#### [The problem]
Which rows below contain the word "Open" with the same capitalization? Show each such row in full.

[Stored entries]
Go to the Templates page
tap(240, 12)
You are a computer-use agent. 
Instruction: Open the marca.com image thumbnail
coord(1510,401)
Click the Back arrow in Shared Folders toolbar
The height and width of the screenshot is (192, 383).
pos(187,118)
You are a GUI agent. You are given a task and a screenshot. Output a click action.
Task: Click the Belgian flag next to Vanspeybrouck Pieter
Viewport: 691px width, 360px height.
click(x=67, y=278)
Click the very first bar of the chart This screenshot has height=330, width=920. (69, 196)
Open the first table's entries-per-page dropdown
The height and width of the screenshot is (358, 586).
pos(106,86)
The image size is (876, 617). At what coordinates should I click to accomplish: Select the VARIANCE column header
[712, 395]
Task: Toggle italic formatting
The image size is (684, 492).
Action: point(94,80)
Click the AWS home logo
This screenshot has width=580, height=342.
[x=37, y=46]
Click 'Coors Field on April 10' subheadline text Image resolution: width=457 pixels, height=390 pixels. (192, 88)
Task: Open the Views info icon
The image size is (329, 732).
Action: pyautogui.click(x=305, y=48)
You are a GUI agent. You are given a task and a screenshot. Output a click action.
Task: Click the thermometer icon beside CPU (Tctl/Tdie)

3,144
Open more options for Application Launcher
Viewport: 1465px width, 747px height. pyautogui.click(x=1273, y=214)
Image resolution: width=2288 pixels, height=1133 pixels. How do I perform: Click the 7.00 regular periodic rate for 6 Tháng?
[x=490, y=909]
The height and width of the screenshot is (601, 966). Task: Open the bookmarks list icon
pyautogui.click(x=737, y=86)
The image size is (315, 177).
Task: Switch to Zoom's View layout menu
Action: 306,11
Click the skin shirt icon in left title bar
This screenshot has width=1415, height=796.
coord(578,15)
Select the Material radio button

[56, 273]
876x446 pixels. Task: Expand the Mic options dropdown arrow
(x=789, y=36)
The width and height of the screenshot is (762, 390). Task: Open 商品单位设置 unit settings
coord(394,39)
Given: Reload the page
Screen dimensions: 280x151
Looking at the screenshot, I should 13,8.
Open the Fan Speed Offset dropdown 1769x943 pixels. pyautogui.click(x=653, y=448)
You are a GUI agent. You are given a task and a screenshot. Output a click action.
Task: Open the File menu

#### [Finished task]
Instruction: Open the marca.com image thumbnail
Open the first table's entries-per-page dropdown
Task: Open the Views info icon
Open more options for Application Launcher
The height and width of the screenshot is (601, 966). Task: Open the bookmarks list icon
The width and height of the screenshot is (762, 390). Task: Open 商品单位设置 unit settings
Open the Fan Speed Offset dropdown 1769x943 pixels. pyautogui.click(x=653, y=448)
Task: Open the File menu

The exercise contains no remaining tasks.